Saturday, February 25, 2012

(Photos Added) Aesthetic of the Lie, War of Reclamation in My Front Yard

Natural Aesthetic of the Lie

Thinking about the photographs of "rust rivers" from the film Manufactured Landscapes, I cannot help but think that Immanuel Kant is correct about aesthetics.  On a formal level, the forests layered in iron ash evoked an emotion similar to looking at depictions of the early Earth - wild, untamed, raw nature.  In fact, these images represent an inverted sublime where nature has been dwarfed.  This sense of beauty then is objectively wrong, inappropriate, because the reality directly opposes the associated impression.  Appropriateness is a reflection, or function, of truth.  These scenes are beautiful because of what they seem to be rather than what they are in fact.  Objectively speaking, that is the definition of a lie.  Natural formal aesthetics then cannot properly be called "appropriate" in this case.  But what about sunsets in smog?

Slow War of Reclamation

On another note, I was intrigued by Penny Feltner's image of the dandelion engaged in an eternal war against the industrial sidewalk - a war which nature would inevitably win if not for our constant intervention.  My front yard consists of an acre or two of woods - albeit, polluted with decaying deer stands, barrels, trash.  Most intriguing is a very rusted thresher lying in a stream.  (I'll post a picture soon.)  Over the years, nature has been reclaiming that machine while that thresher pollutes the stream.  I suppose this is the appeal of Life After People, a show which is very painful to watch - that nature will have the last laugh always.  Natural sublimity reasserts itself over the illusions of our own grandeur.

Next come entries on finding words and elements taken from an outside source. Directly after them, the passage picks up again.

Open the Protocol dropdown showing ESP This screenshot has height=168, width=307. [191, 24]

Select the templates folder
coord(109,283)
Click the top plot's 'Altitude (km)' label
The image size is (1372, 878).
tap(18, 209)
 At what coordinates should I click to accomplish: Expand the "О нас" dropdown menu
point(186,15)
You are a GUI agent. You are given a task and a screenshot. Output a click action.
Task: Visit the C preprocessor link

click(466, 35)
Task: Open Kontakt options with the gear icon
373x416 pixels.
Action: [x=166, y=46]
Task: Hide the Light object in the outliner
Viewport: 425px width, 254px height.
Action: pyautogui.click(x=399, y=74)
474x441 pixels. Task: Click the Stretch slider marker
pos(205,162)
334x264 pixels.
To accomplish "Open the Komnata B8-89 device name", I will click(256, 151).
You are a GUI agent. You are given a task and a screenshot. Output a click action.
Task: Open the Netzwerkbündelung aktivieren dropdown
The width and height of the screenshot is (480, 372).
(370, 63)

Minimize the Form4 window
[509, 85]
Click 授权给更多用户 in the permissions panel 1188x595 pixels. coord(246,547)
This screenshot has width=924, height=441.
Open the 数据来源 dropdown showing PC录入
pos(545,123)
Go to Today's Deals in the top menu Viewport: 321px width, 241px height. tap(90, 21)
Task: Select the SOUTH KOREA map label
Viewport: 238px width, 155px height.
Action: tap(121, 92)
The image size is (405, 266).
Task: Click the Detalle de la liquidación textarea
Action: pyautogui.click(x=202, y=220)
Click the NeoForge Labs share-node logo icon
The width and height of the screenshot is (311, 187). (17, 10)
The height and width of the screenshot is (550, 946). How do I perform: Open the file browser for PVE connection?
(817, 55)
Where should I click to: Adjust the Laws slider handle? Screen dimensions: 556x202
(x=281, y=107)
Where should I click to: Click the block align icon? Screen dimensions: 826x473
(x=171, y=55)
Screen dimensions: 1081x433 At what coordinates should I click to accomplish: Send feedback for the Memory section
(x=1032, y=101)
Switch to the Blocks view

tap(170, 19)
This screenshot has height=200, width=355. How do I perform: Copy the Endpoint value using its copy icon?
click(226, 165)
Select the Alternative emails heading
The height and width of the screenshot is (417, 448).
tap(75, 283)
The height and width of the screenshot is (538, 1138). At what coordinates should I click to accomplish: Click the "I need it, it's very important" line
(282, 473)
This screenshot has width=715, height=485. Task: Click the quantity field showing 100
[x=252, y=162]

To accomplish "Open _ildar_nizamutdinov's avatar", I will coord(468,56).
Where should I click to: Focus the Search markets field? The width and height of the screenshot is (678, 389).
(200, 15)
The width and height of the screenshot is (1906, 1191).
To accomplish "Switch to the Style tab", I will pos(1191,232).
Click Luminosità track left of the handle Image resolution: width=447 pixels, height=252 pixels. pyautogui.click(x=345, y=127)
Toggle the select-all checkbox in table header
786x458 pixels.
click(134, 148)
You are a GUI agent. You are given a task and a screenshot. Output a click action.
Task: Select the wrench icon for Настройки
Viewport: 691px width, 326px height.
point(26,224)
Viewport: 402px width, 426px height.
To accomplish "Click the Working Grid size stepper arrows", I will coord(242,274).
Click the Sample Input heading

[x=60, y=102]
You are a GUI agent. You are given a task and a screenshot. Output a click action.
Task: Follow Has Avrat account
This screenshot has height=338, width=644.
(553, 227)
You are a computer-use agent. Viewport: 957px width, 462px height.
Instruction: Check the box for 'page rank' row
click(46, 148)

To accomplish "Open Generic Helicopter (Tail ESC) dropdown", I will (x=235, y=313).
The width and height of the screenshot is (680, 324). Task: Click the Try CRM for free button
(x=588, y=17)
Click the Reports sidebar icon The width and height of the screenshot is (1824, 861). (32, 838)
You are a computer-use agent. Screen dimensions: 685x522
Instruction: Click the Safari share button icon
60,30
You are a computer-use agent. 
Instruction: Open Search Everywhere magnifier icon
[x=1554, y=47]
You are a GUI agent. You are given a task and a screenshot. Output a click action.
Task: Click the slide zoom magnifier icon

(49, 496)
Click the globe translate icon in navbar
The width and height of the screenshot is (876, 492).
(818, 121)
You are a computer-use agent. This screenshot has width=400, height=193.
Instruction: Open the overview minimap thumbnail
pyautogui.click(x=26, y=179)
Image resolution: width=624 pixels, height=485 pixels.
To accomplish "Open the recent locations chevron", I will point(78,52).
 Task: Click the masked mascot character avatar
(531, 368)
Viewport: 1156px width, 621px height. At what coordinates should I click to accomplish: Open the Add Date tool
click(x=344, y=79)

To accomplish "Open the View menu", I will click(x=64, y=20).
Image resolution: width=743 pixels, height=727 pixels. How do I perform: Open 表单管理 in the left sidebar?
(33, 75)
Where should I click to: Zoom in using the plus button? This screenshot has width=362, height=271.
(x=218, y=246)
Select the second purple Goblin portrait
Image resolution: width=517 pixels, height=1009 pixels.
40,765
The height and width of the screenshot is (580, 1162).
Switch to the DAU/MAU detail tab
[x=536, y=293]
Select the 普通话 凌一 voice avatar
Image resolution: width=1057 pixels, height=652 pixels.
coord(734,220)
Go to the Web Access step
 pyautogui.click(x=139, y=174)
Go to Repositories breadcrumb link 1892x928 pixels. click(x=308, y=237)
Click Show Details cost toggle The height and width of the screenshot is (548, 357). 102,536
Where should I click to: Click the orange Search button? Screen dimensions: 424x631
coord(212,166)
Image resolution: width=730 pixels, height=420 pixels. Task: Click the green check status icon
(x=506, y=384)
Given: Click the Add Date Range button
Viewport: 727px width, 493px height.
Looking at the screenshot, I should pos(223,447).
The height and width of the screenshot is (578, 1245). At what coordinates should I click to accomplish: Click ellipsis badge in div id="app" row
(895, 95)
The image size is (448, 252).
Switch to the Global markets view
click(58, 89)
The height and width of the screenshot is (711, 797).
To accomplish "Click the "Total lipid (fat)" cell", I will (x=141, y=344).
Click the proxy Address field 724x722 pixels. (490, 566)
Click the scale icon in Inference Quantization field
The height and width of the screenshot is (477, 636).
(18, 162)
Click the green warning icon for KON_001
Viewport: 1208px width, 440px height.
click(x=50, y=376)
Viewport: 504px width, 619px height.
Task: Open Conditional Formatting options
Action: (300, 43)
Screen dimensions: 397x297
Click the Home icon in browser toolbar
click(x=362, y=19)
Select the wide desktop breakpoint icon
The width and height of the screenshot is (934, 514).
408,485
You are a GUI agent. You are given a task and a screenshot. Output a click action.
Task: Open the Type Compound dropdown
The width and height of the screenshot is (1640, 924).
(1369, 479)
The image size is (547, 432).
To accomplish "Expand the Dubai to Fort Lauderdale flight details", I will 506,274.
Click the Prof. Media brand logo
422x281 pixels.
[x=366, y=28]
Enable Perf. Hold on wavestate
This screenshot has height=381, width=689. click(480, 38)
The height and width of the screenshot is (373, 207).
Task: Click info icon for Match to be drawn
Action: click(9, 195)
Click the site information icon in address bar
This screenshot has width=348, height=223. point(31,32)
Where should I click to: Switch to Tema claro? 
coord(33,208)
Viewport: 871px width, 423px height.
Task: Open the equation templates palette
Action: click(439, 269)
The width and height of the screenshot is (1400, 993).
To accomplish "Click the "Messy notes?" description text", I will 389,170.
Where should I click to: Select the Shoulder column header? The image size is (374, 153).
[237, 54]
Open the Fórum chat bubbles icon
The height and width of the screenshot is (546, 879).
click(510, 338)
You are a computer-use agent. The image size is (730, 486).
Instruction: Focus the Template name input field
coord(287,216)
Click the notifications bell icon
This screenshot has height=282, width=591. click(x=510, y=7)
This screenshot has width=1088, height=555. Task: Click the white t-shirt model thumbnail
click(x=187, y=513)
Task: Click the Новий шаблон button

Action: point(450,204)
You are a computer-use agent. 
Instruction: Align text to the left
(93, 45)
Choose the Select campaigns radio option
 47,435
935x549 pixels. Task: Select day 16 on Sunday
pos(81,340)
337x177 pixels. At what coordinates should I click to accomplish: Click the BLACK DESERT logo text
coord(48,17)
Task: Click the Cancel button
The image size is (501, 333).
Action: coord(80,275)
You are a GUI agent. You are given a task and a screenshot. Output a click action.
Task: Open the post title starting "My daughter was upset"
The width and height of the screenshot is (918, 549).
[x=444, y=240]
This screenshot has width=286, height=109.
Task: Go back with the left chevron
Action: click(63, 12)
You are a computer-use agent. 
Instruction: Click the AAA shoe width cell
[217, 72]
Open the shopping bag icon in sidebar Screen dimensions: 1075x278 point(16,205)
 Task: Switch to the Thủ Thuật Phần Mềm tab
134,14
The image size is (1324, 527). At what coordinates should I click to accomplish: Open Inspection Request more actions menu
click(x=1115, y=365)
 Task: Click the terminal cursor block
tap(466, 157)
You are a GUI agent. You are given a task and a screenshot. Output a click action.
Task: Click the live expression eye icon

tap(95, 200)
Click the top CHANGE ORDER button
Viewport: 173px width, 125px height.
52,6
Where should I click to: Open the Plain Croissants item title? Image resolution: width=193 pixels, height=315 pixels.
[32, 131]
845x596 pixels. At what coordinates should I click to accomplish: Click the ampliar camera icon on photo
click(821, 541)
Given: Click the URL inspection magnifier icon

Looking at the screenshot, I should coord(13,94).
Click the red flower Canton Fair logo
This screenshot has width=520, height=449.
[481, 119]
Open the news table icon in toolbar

Perhaps, this could be an aesthetic vision of the abandoned oil refineries on the beach, Adriana, or the abandoned barns in the woods.


(Blog 6)

1 comment:

  1. I have seen the show, Life After People. It is very intriguing and one cannot help but watch the entirety of the show. It is remarkable how hard we have to work to make something look the way it is, or to maintain something. Juts like entropy: the nature (and the universe) will inevitably fall into chaos much easy then maintaining order.